Apple’s boss has left the closet, but being gay at work is still a struggle.

WHEN American politicians, television presenters and even clergy come out of the closet these days, it barely makes the headlines. But the corporate world is different: until Apple’s boss, Tim Cook, said on October 30th that he is gay, there had never been an openly homosexual CEO of a Fortune 500 company.

The crossing of this symbolic threshold demonstrates both how much conditions have improved for gay executives and how far boardrooms lag the rest of society. Optimists see Mr Cook as the tip of an iceberg: since the average CEO is over 50 years old, others who are gay have already spent decades in the closet and are unlikely to come out now. Their successors, coming from a generation that has found it ever easier to be “out” at work, will be more visible.

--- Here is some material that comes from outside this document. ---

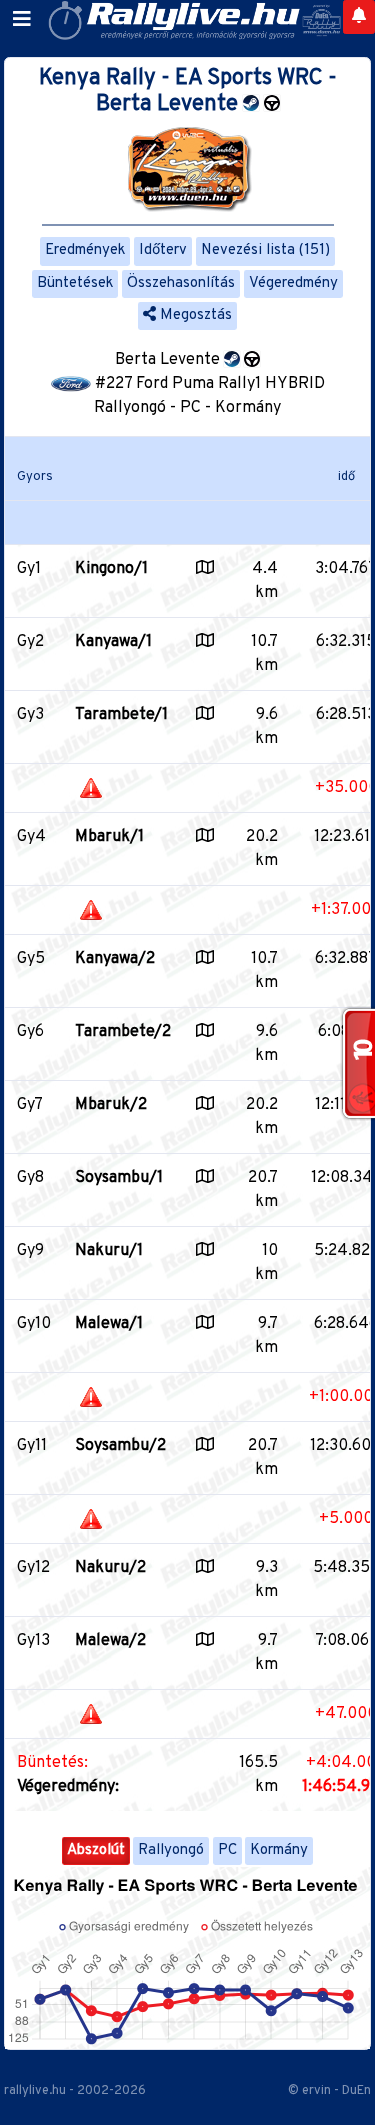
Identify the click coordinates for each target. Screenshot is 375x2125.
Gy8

Employers used to avoid hiring gay people for fear of alienating prejudiced customers—John Browne, who ran BP until he was outed in 2007, says Walmart, based in conservative Arkansas, withdrew an invitation to join its board in deference to the “religious right”. Such concerns now look unfounded: recent campaigns to boycott Starbucks and Target shops over gay-friendly policies had little impact. The number of big American firms scoring a maximum 100 on the Human Rights Campaign’s Corporate Equality Index—which requires a “public commitment” to gay rights—has risen to 304, from just 13 in 2002.